-- Instruction --
Translate this sentence from the biography of Nadine Nicole below into Spanish: "She attended Fordham University in New York City for two years, then moved to Los Angeles."

-- Text passage --
╭──

Nadine Nicole Heimann (born September 15, 1983), known professionally as Nadine Nicole, is an American actress.

Personal life
Nicole was born in Rochester, Michigan, to a German father and a Filipina mother, and is the oldest of three children (sister Lorraine and brother Eric). She attended Fordham University in New York City for two years, then moved to Los Angeles. She is friends with The Young and the Restless co-stars Christel Khalil, Mishael Morgan and Bryton James.

Career
Nicole was initially best-known as one of the primary characters of here TV's LGBT horror series Dante's Cove, where in 2005–07 she played Van, a lesbian holding the supernatural powers of the so-called Tresum. More recently, she played Clarissa Mao (aka Melba Koh) in The Expanse, first as a recurring character (season 3, 2018), then as a guest (season 4, 2019), then as a regular (seasons 5–6, 2020–21).

╰──

Position data for words and items

╭──

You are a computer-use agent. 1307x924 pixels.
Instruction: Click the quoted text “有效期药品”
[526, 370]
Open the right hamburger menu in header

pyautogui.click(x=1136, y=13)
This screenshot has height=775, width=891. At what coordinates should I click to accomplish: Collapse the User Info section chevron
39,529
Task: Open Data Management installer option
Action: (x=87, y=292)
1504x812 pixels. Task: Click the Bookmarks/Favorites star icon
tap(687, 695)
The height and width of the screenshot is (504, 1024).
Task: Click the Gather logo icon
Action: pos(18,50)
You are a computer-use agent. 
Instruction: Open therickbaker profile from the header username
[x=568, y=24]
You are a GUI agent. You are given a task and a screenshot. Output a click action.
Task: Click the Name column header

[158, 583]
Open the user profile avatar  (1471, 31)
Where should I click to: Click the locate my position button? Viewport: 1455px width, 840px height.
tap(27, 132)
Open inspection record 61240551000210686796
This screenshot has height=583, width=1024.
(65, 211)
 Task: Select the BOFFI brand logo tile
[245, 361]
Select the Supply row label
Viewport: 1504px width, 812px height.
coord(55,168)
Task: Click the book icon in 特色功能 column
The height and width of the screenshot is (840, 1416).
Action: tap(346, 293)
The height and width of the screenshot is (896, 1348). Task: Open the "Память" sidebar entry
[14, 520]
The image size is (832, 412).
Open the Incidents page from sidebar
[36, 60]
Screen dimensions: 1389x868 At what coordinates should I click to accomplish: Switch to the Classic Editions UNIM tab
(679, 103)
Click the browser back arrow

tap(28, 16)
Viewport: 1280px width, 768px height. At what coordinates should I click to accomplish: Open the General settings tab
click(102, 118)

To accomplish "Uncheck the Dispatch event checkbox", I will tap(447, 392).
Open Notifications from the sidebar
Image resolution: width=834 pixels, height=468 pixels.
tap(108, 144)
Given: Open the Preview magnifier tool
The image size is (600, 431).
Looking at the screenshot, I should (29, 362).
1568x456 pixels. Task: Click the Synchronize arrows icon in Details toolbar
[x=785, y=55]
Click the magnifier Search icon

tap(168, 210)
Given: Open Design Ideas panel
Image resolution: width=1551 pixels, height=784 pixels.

╰──

-- Worked solution --
Asistió a la Universidad Fordham en la ciudad de Nueva York durante dos años y luego se mudó a Los Ángeles.